# Autoglym Ultra Deep Shine by DA?



## greymda (Feb 16, 2014)

i've got a bottle of Autoglym Ultra Deep Shine.
wonder if i can apply it by DA?
using a polishing or finishing pad?

any advice welcomed!


----------



## AndyA4TDI (May 7, 2012)

Only ever used it by hand, worst product to remove, ever. Quite old school now in my opinion, there are much better products out there in terms of looks and ease of use


----------



## greymda (Feb 16, 2014)

i really don't want to bin it )


----------



## AndyA4TDI (May 7, 2012)

greymda said:


> i really don't want to bin it )


Use it mate, you might get on fine with it. Used mine once and launched it.


----------



## lobotomy (Jun 23, 2006)

I used to use UDS by hand and never had any problems! always thought it gave the car a great deep wet look!


----------



## greymda (Feb 16, 2014)

any tips for applying it?


----------



## Bezste (Mar 4, 2011)

lobotomy said:


> I used to use UDS by hand and never had any problems! always thought it gave the car a great deep wet look!


+1

Just work it in really well and so long as you don't use too much it buffs off easily. Does leave a great finish and no need to apply wax afterwards.

Always used mine by hand but I have a DA and would probably use my black hex pad to apply. I'll give it a go next time round . . .

Oh, I just remembered; last time I used it I did a panel at a time rather than cover the whole car first. I think this made it easier to buff off.


----------



## Flakey (May 5, 2013)

I researched it a while ago and received very confusing responses from AG. They said not to use it under their HD wax due to bonding issues. I think it leaves something behind. Is it abrasive or a chemical cleaner?


----------



## Peugeot (Apr 19, 2014)

Flakey said:


> I researched it a while ago and received very confusing responses from AG. They said not to use it under their HD wax due to bonding issues. I think it leaves something behind. Is it abrasive or a chemical cleaner?


Most or all Polish and compound all have different chemicals in there products maybe that's why AG don't like to mix with others.


----------



## greymda (Feb 16, 2014)

btw, i do have a german applicator (firm yellow side and softer black side).

should i give it a go with the yellow side, by hand?


----------



## lowejackson (Feb 23, 2006)

I have not tried UDS but I would start with the black side first


----------



## greymda (Feb 16, 2014)

and i thought the firmer side)


----------



## lobotomy (Jun 23, 2006)

Flakey said:


> I researched it a while ago and received very confusing responses from AG. They said not to use it under their HD wax due to bonding issues. I think it leaves something behind. Is it abrasive or a chemical cleaner?


I think this is correct. And I think this is why it looks so oily/wet once applied. It is designed as an AIO after all.


----------

**SET EXERCISE A**
Render everything in the records from the line containing "You are a computer-use agent. The" down to the end of the records as a numbered list, with blank lines left out. Leave the pictures out of your answer.
The records that follow have no connection to the forum thread.

**SUPPLIED ENTRIES**
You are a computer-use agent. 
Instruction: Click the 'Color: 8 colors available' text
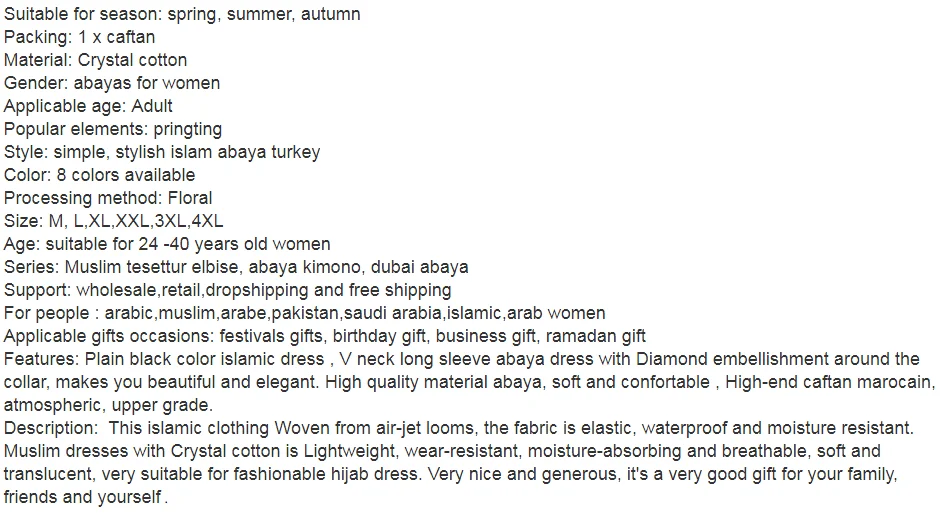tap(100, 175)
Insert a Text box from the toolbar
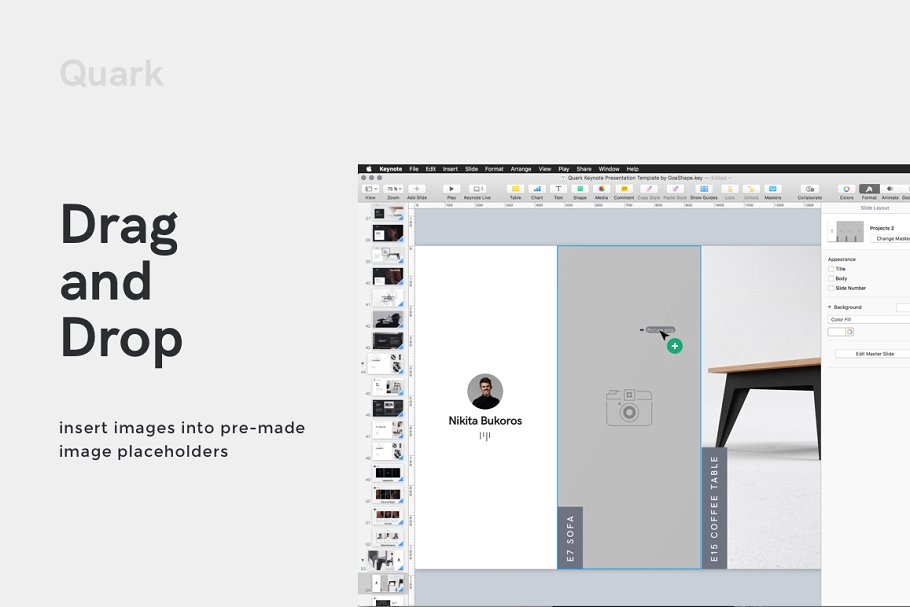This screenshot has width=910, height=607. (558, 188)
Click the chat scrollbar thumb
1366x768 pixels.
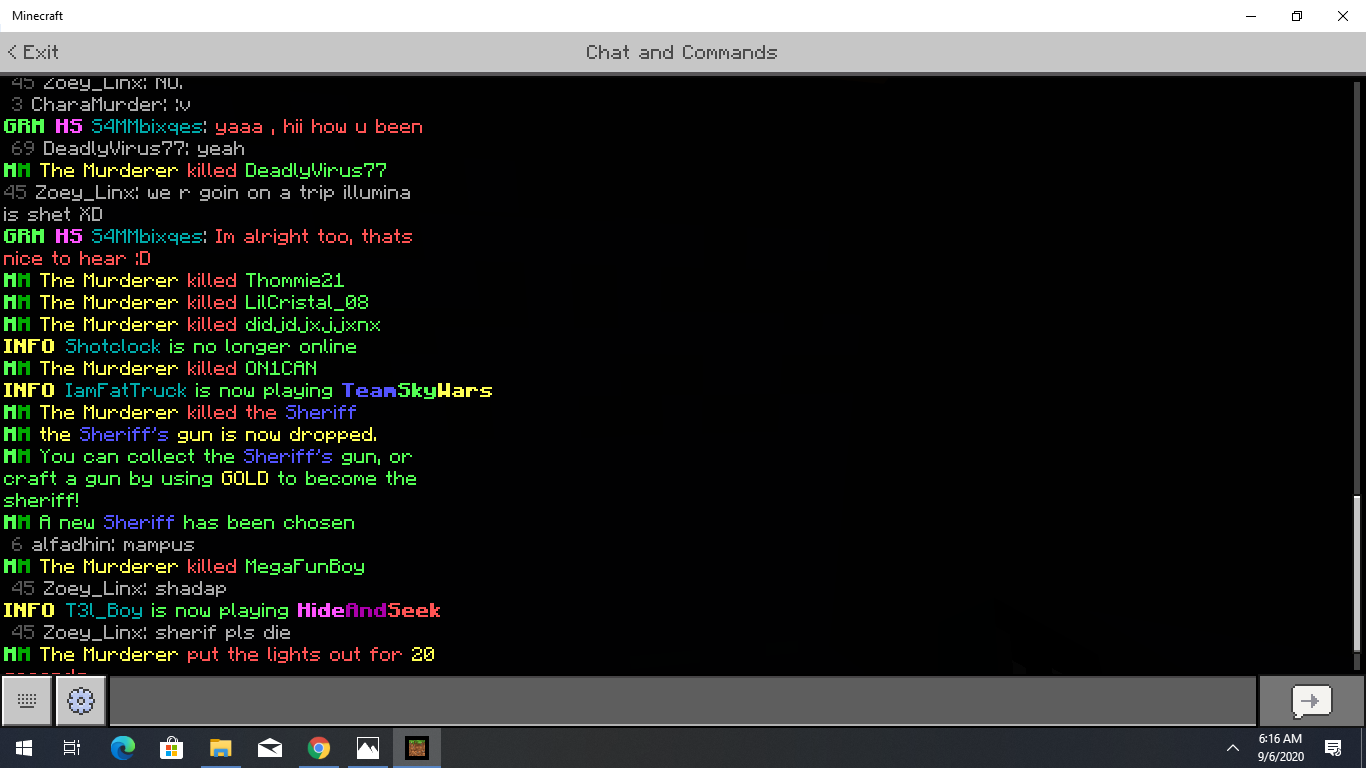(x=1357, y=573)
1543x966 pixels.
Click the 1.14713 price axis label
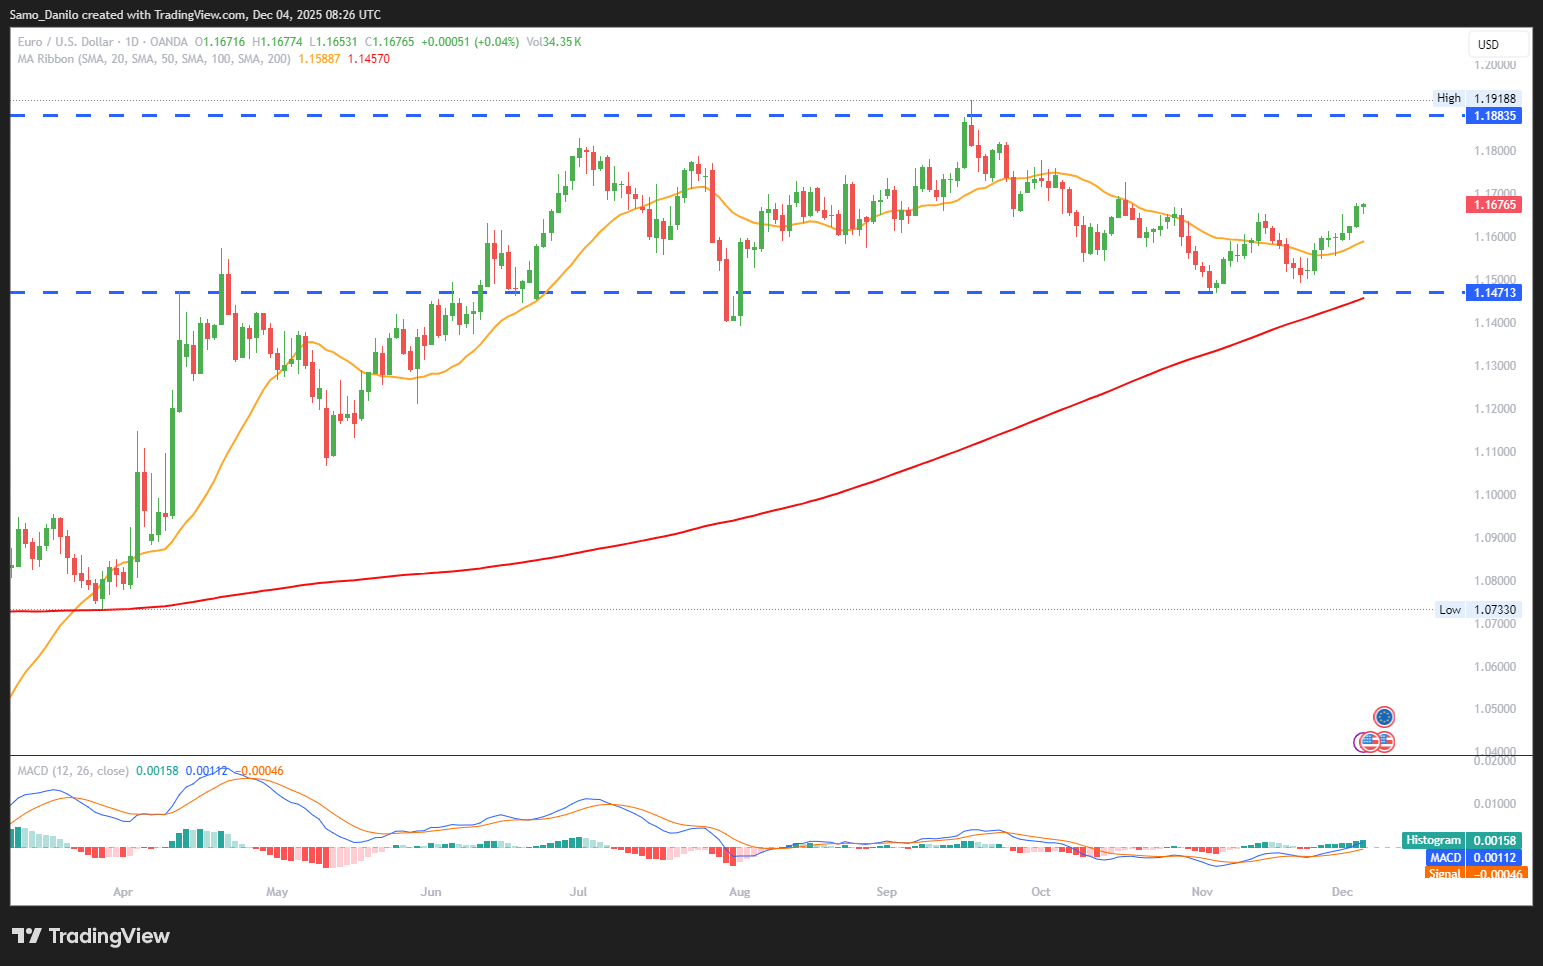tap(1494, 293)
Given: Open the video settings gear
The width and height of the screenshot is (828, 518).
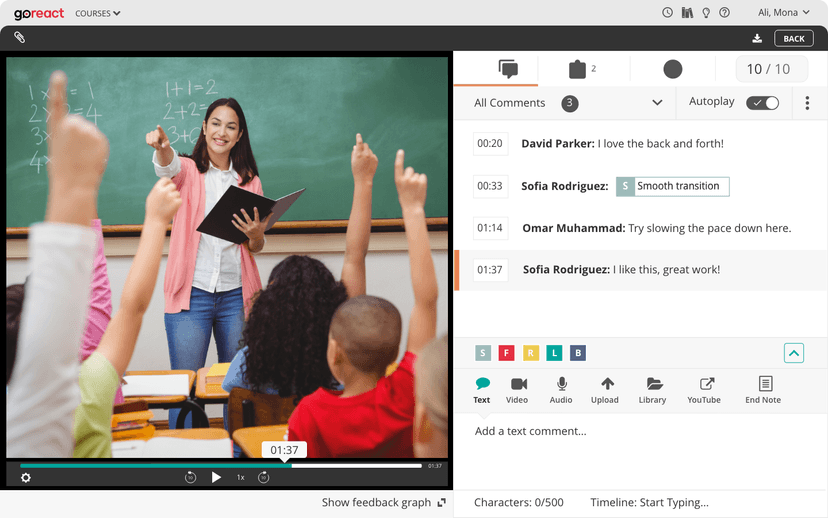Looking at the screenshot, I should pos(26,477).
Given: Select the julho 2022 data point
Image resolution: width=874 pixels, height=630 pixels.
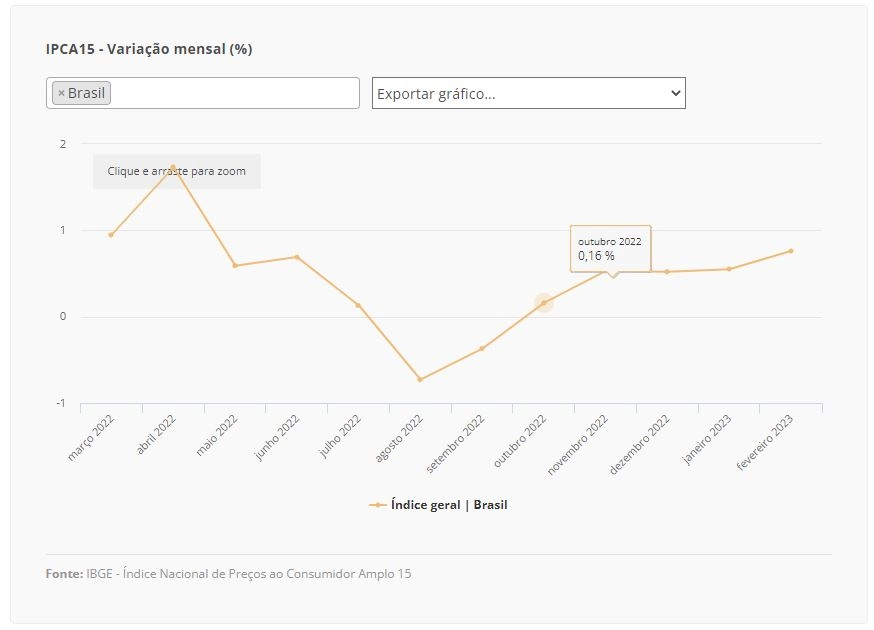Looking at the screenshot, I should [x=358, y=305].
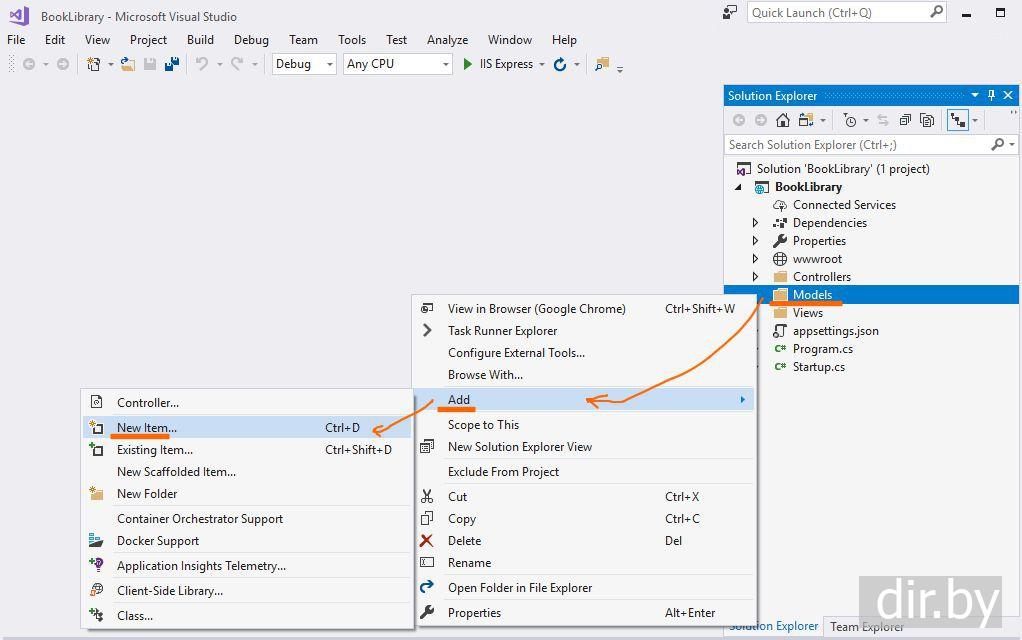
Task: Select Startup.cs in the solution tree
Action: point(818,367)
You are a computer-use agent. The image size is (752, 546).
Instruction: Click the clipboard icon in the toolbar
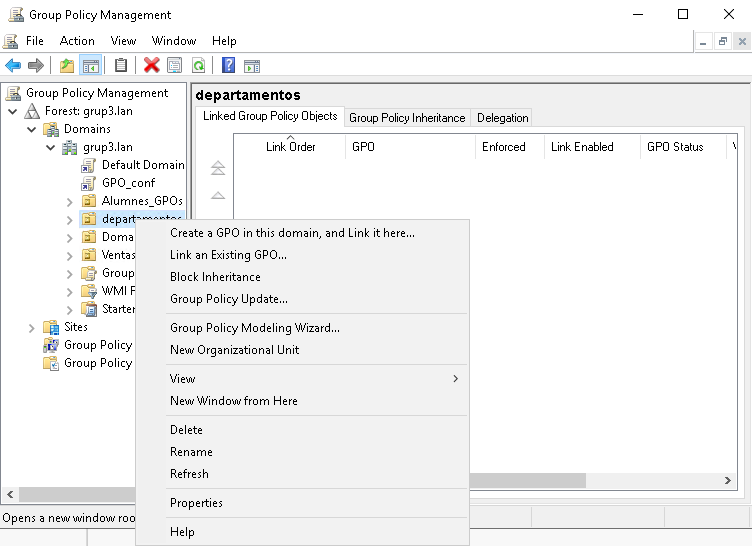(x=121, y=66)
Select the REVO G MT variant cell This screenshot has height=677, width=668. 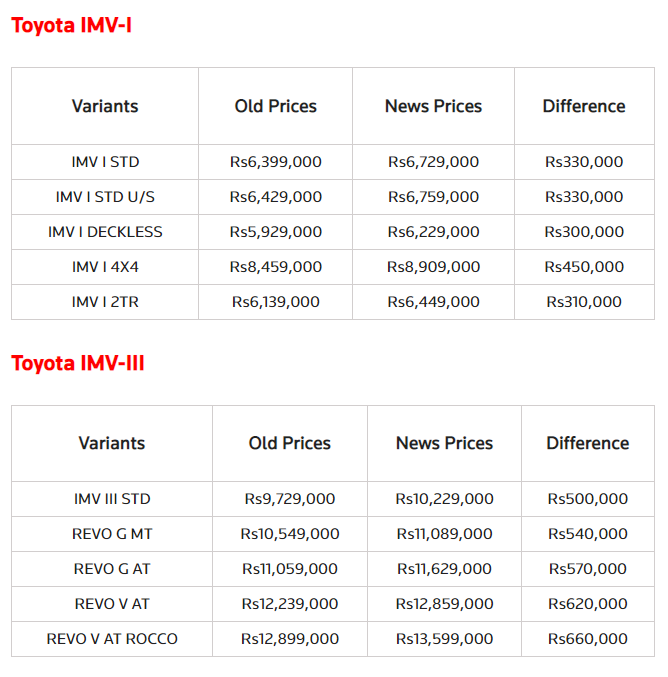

**SET EXERCISE B**
Answer these questions from the forum thread:
(i) Which pad would Bezste probably use to apply the product with a DA?
(ii) Under which product did AG say not to use it?
(iii) Which side of the applicator would lowejackson start with?

**TASK SOLUTION A**
1. You are a computer-use agent. The image size is (752, 546).
2. Instruction: Click the clipboard icon in the toolbar
3. (x=121, y=66)
4. Select the REVO G MT variant cell This screenshot has height=677, width=668. 

**TASK SOLUTION B**
(i) The black hex pad.
(ii) Their HD wax.
(iii) The black side.